■ AUSZUG ZUM LESEN:

# Helm lieber knapp oder weit kaufen?



## negativ (2. Juli 2015)

Hallo,

ich brauche einen Helm und habe jetzt den MET Kaos in gross und klein da. Mein Kopfumfang ist genau 58cm. 
Beide Helme passen. (56-58cm und 58-61cm). 
Der kleinere kommt mir etwas knapp vor, der grössere passt, ich fühle mich wohler, aber ich muss ihn bis zum fast Anschlag eng stellen und er ist natürlich grösser.

Alternativ habe ich noch den MET Terra welcher von 56..61cm geht, da liege ich mitten drinn. 

Ich hoffte eigentlich, dass ich meine Helmsuche mit einen von den Dreien abschliessen kann.


----------



## everywhere.local (2. Juli 2015)

also generell ist ein kleinerer Helm besser.
Aaaaber: wenn ein Kopfumfang bei Aktivität etwas zunimmt, kanns etwas unangenehm werden.
Allerdings gibt das Futter im Helm auch noch etwas nach. Wenn er jetzt noch nicht drückt, wird er es später vermutlich auch nicht.


----------



## MTB-News.de




----------



## mfux (2. Juli 2015)

Und wenn du mal ne Mütze drunter brauchst?


----------



## negativ (2. Juli 2015)

Mütze drunter is nich, nicht bei dem Kleinen.

Ich habe gerade gesehen, der grosse Kaos und der Terra haben jeweils 0,5cm Ohrabstand und der kleine Kaos ca. 2cm Ohrabstand. 2cm ist doch schon viel.

Der Kaos hat nicht viel Futter. Ich stosse jetzt mit dem Hinterkopf an die Stelle, wo die Bänder befestigt sind. Wenn dass Futter nachgibt, wird das eher mehr werden.


----------



## everywhere.local (2. Juli 2015)

ich hatte in den letzten 15 Jahren noch NIE eine Mütze unter irgendeinem Helm


----------



## MrMapei (2. Juli 2015)

bastifunbiker schrieb:


> ich hatte in den letzten 15 Jahren noch NIE eine Mütze unter irgendeinem Helm


Harter Bursche, wenn du so den Winter durchfährst


----------



## everywhere.local (2. Juli 2015)

MrMapei schrieb:


> Harter Bursche, wenn du so den Winter durchfährst


da fahr ich Ski / Snowboard 
(ohne Mütze)

■ BEREITGESTELLTES MATERIAL:
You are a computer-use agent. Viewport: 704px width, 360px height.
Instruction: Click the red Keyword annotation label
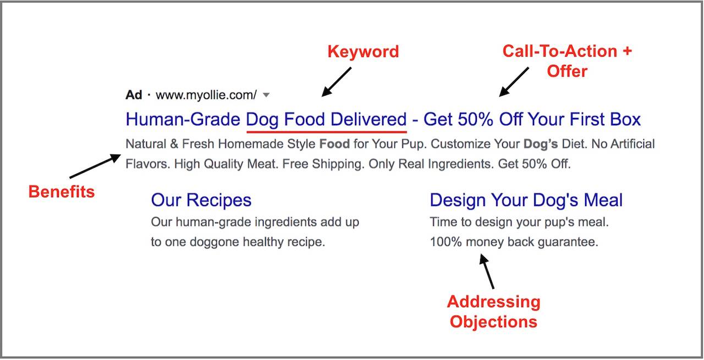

■ AUFGABEN:
- a) Übersetze den Satz „Wenn er jetzt noch nicht drückt, wird er es später vermutlich auch nicht.“ aus dem Forumsthread zur Helmgröße ins Englische.
- b) Schreib den Forumsthread zur Helmgröße nach seinem letzten Beitrag weiter.

■ LÖSUNGEN JE AUFGABE:
- a) If it doesn't pinch now, it probably won't later either.

- b)
//Edition: da kann man nämlich auch super mit der Gondel fahren


----------



## Alumini (2. Juli 2015)

Wenn man im Forum nachhören muss, welcher Helm besser passt, ist es eher nicht der Richtige. Klingt auch etwas raus. Wenn er wirklich passt würdest Du das sofort merken. Schonmal andere Marken anprobiert? Die Formen können sich deutlich unterscheiden.


----------



## Sittenstrolch (2. Juli 2015)

negativ schrieb:


> Der kleinere kommt mir etwas knapp vor, der grössere passt, ich fühle mich wohler, aber ich muss ihn bis zum fast Anschlag eng stellen und er ist natürlich grösser.



Der Kopp schwill beim Radeln leicht an.....ansonsten gibste dir Deine Antworten selbst.


----------



## negativ (3. Juli 2015)

Wie vermutet, wenn dann eher der grössere Helm.

Ich gehe mal davon aus, dass meine Birne sobald nicht kleiner wird. Es könnte aber sein, dass der Helm, respektive die mit Drehrad verstellbare Halterung mit der Zeit etwas nachgibt. Da es da wenig Reserven gibt, wäre der Helm dann zu klapperig. Gibt es da Erfahrungen?

Vom Tragekomfort liegt der Kaos für mich vor dem Terra. 

Probiert habe ich Kaos, Terra, und Alpine Mythos. Der Mythos passt, wirkt aber riesig und gefällt daher nicht so.


----------



## Bettina (3. Juli 2015)

Alpina und Met haben ganz unterschiedliche Formen.  Wenn dir alpina besser passt, schau dich in deren Sortiment um. Uvex könnte dann auch passen . der helm sollte weder zu klein noch zu groß sein.


----------



## MTB-News.de




----------



## negativ (3. Juli 2015)

Mhh, dann bin ich wahrscheinlich am Kopf nicht so empfindsam, oder kann es nicht ausdrücken. Ich fand keine so gravierenden Unterschiede zwischen MET und Alpina. Ob längliche oder runde Form sowas in der Art habe ich nicht bemerkt (mein Kopf würde ich eher als oval Bezeichnen, jedenfalls von oben gesehen. Wobei mir einfällt, das ich meinen Kopf noch nie von oben sah ,,).

Es war angenehm, wenn der Helm weit weg vom Kopf ist. Das war beim Alpina so und auch beim Kaos L. Optisch und von der Sicherheit ist das natürlich suboptimal.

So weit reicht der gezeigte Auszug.